> TASK PROMPT: Repeat the data precisely as given.

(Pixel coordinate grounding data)
━━━━━━━━

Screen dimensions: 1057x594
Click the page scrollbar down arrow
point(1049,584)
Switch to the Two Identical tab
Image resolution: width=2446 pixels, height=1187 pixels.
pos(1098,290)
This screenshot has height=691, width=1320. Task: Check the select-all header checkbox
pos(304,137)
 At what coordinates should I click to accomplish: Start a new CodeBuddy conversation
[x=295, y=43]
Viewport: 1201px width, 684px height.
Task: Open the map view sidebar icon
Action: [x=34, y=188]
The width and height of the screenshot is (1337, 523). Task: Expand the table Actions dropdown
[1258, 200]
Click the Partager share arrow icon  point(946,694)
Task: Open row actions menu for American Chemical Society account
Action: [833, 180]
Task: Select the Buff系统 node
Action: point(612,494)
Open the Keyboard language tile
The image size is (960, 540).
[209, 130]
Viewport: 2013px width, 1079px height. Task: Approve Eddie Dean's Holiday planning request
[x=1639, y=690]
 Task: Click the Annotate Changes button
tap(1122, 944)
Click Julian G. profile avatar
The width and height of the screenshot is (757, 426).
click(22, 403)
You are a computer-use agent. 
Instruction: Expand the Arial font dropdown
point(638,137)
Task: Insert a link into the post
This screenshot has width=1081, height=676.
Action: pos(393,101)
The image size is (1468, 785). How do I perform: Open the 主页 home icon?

━━━━━━━━

> SOLUTION:
Screen dimensions: 1057x594
Click the page scrollbar down arrow
point(1049,584)
Switch to the Two Identical tab
Image resolution: width=2446 pixels, height=1187 pixels.
pos(1098,290)
This screenshot has height=691, width=1320. Task: Check the select-all header checkbox
pos(304,137)
 At what coordinates should I click to accomplish: Start a new CodeBuddy conversation
[x=295, y=43]
Viewport: 1201px width, 684px height.
Task: Open the map view sidebar icon
Action: [x=34, y=188]
The width and height of the screenshot is (1337, 523). Task: Expand the table Actions dropdown
[1258, 200]
Click the Partager share arrow icon  point(946,694)
Task: Open row actions menu for American Chemical Society account
Action: [833, 180]
Task: Select the Buff系统 node
Action: point(612,494)
Open the Keyboard language tile
The image size is (960, 540).
[209, 130]
Viewport: 2013px width, 1079px height. Task: Approve Eddie Dean's Holiday planning request
[x=1639, y=690]
 Task: Click the Annotate Changes button
tap(1122, 944)
Click Julian G. profile avatar
The width and height of the screenshot is (757, 426).
click(22, 403)
You are a computer-use agent. 
Instruction: Expand the Arial font dropdown
point(638,137)
Task: Insert a link into the post
This screenshot has width=1081, height=676.
Action: pos(393,101)
The image size is (1468, 785). How do I perform: Open the 主页 home icon?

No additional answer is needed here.